Institutional investors such as pension or mutual funds tend to be secretive about their corporate governance preferences, often conducting their interactions behind closed doors. However, using data on the securities lending market, a study by academics from Georgetown University and Cambridge University found that institutional investors restrict or call back their loaned shares before the record date to exercise their voting rights.
And there is higher share recall for companies with weaker corporate governance, weaker performance and higher institutional ownership, as well as those facing votes on antitakeover or compensation proposals.
“The recall is most pronounced for contentious events such as proxy fights, mergers, negative changes in [Institutional Shareholder Services Inc.'s] recommendation, and close votes in the previous year,” the study states.
Moreover, in examining the vote outcomes, higher recalls were associated with fewer “for” votes for management and more “for” votes for shareholder proposals.
The study, “The Role of Institutional Investors in Voting: Evidence from the Securities Lending Market,” is slated to be published in the Journal of Finance.
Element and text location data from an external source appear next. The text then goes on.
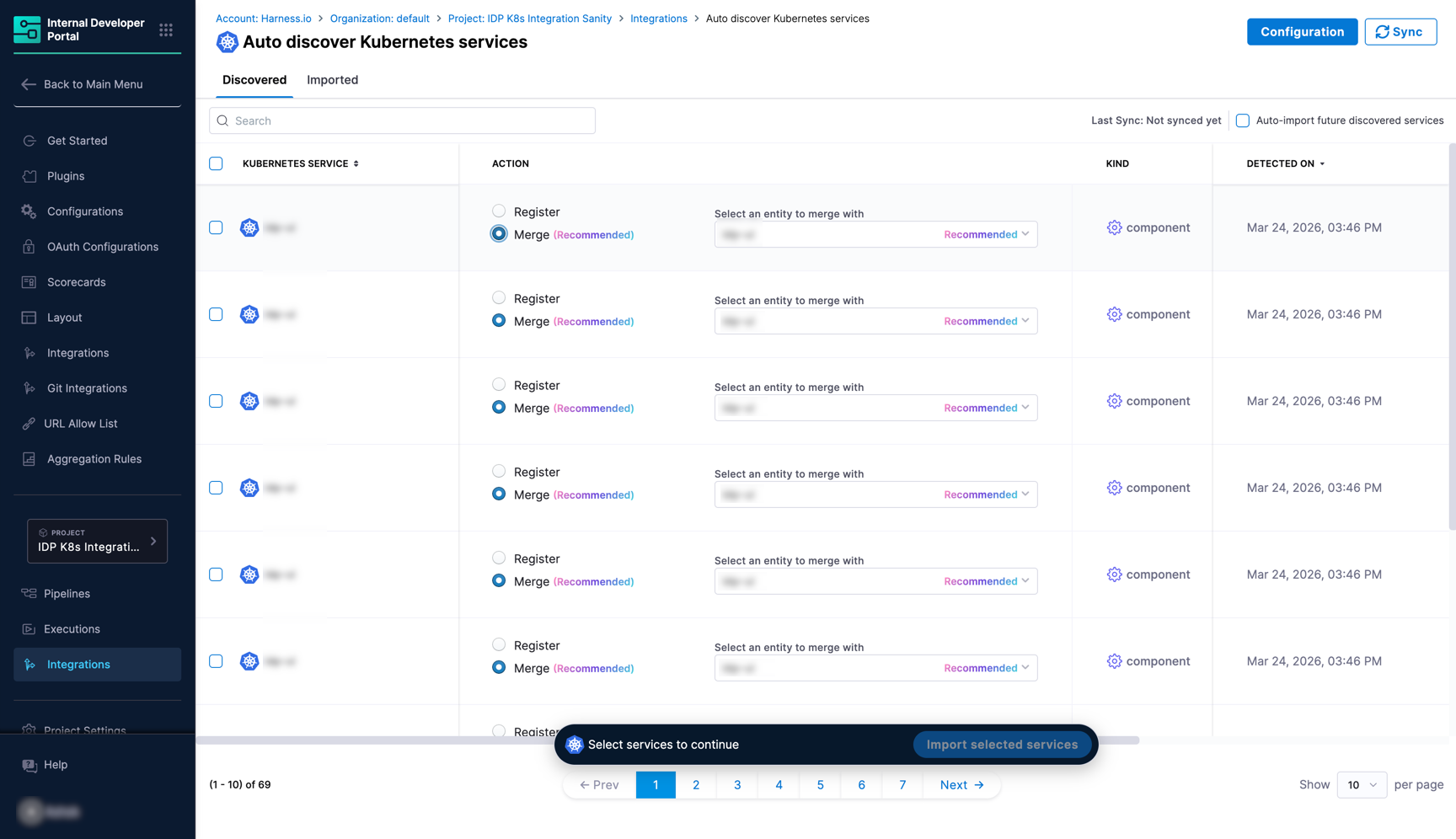Change the per-page count from 10
This screenshot has width=1456, height=839.
1361,784
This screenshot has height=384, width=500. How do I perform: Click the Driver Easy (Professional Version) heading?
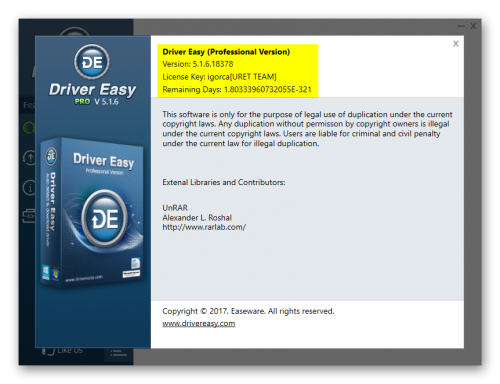coord(226,52)
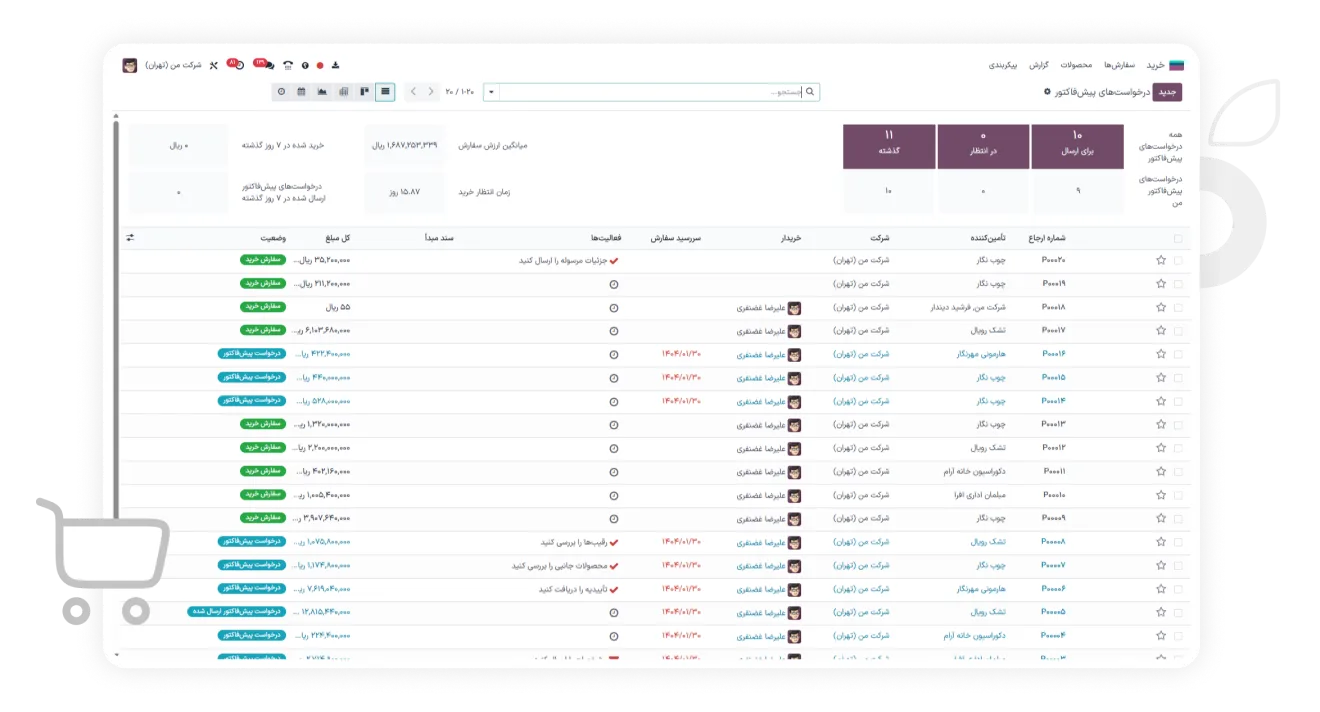This screenshot has height=712, width=1320.
Task: Star order P00020 as favorite
Action: coord(1161,259)
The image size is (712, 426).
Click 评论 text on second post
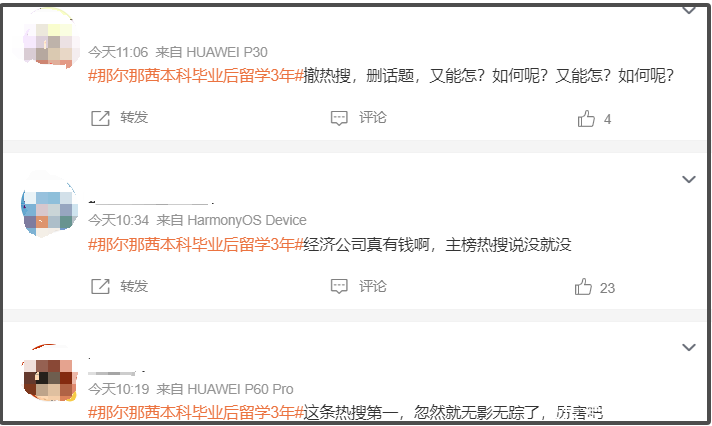[x=373, y=286]
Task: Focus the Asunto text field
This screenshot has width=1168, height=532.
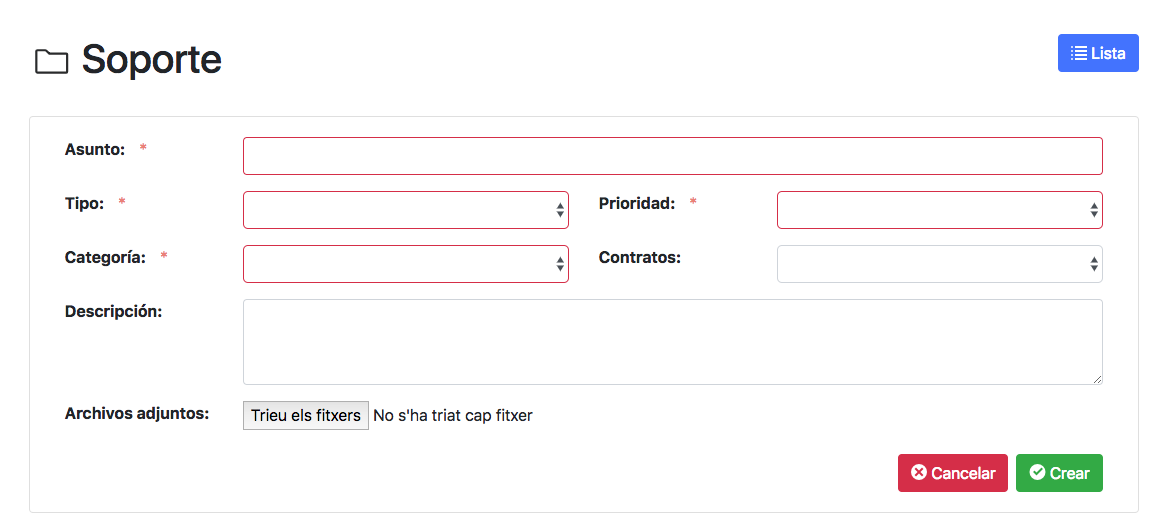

It was authored by Georgetown University's Reena Aggarwal and Jason Sturgess, and Cambridge University's Pedro Saffi.
Most large institutional investors have a securities lending program in which they loan their equities to borrowers such as hedge funds in exchange for collateral. The institutions recall their lending supply ahead of the proxy record date so they can vote on measures. According to the study, while some institutions always recall their shares before a vote, the majority do this selectively based on the balloted proposals.
The study examined proprietary lending data from January 2007 to December 2009.
Aggarwal, a finance and business administration professor at Georgetown University's McDonough School of Business, June 11 told Bloomberg BNA that in the age of increasing shareholder activism, the study has important implications for companies, shareholders and policy makers.
Aggarwal said in an e-mail that for companies, the message is that institutional investors are voting to voice their concerns rather than simply exiting firms when unhappy with the company and its management. “Institutional investors will oppose management in firms that have weak corporate governance and weak performance,” Aggarwal said, adding that these are issues that management can rectify.
For institutional investors, the implication is that “voice matters” and they should take voting seriously, Aggarwal said.
Meanwhile, policy makers should take comfort from the fact that the proxy voting mechanism works, Aggarwal said. However, retail investors still are not participating in proxy voting, so “an important voice is missing.”
The study also suggested that policy makers should address the need for investors to learn about proxy items before the record date so they can decide whether to lend their shares.
In other findings, the study stated that the influence wielded by ISS is “evident” from the vote outcomes. It noted that if ISS opposes a company's management, there is a higher recall associated with more “for” votes for shareholder proposals and fewer “for” votes for management.